* **Data records**
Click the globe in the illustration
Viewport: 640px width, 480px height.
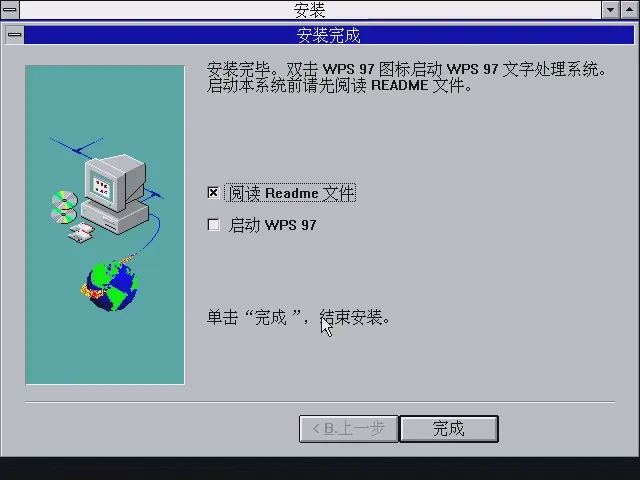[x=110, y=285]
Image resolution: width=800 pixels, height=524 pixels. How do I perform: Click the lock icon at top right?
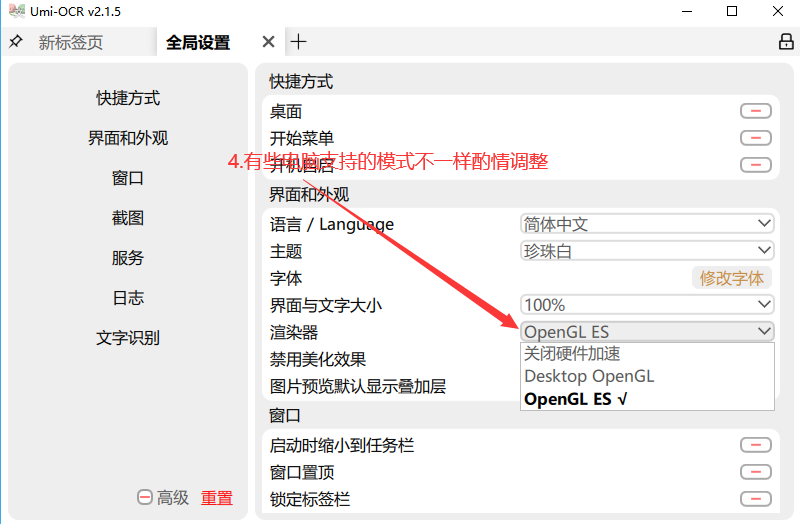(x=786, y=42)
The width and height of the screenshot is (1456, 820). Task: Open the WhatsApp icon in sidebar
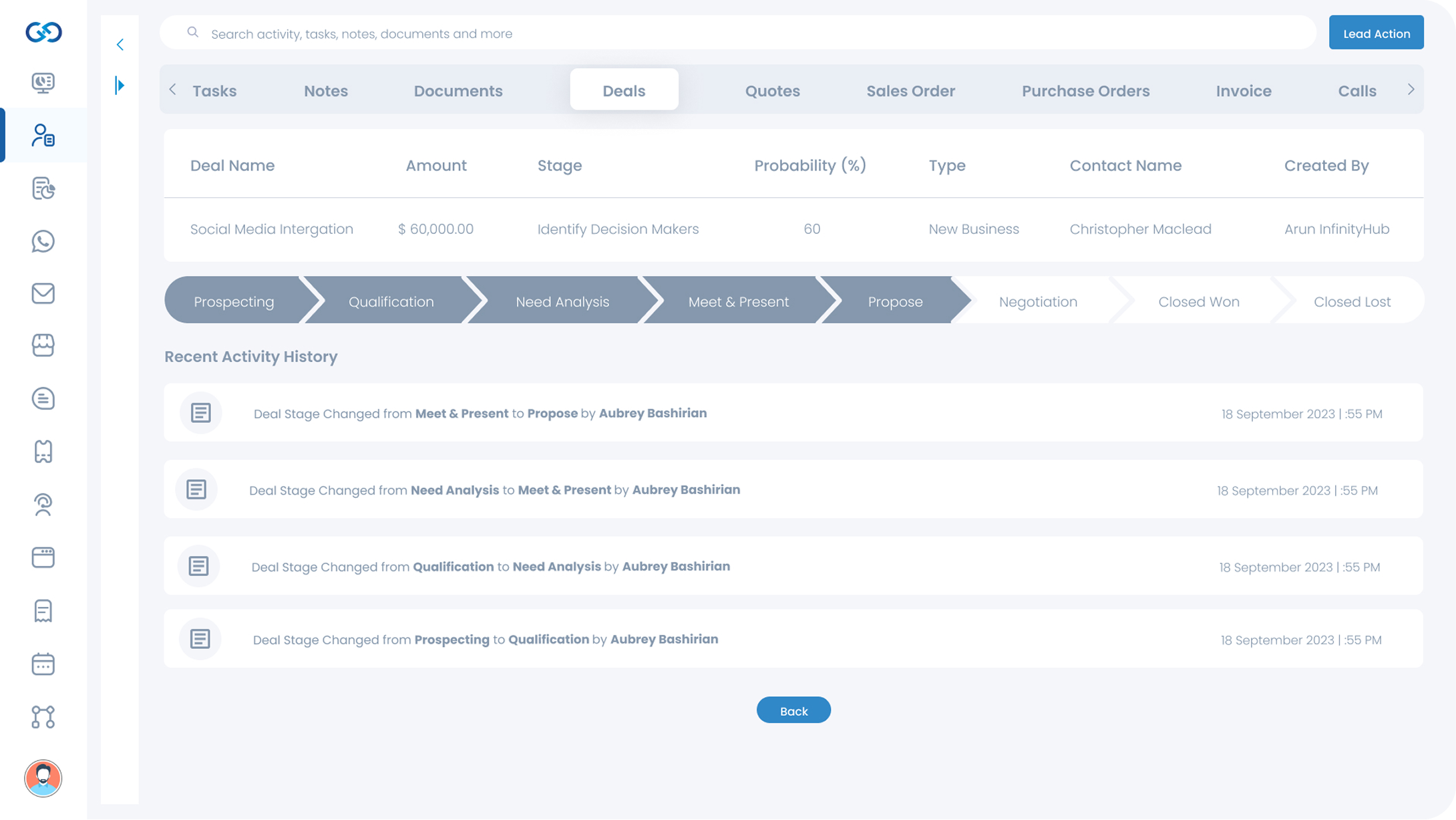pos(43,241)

* **Work to do**
Rewrite all the material with every "icon" changed to "symbol" and nothing else altered. Leave the pictures out.

* **Written answer**
Click the globe in the illustration
Viewport: 640px width, 480px height.
[x=110, y=285]
Image resolution: width=800 pixels, height=524 pixels. How do I perform: Click the lock symbol at top right?
(x=786, y=42)
The width and height of the screenshot is (1456, 820). Task: Open the WhatsApp symbol in sidebar
pos(43,241)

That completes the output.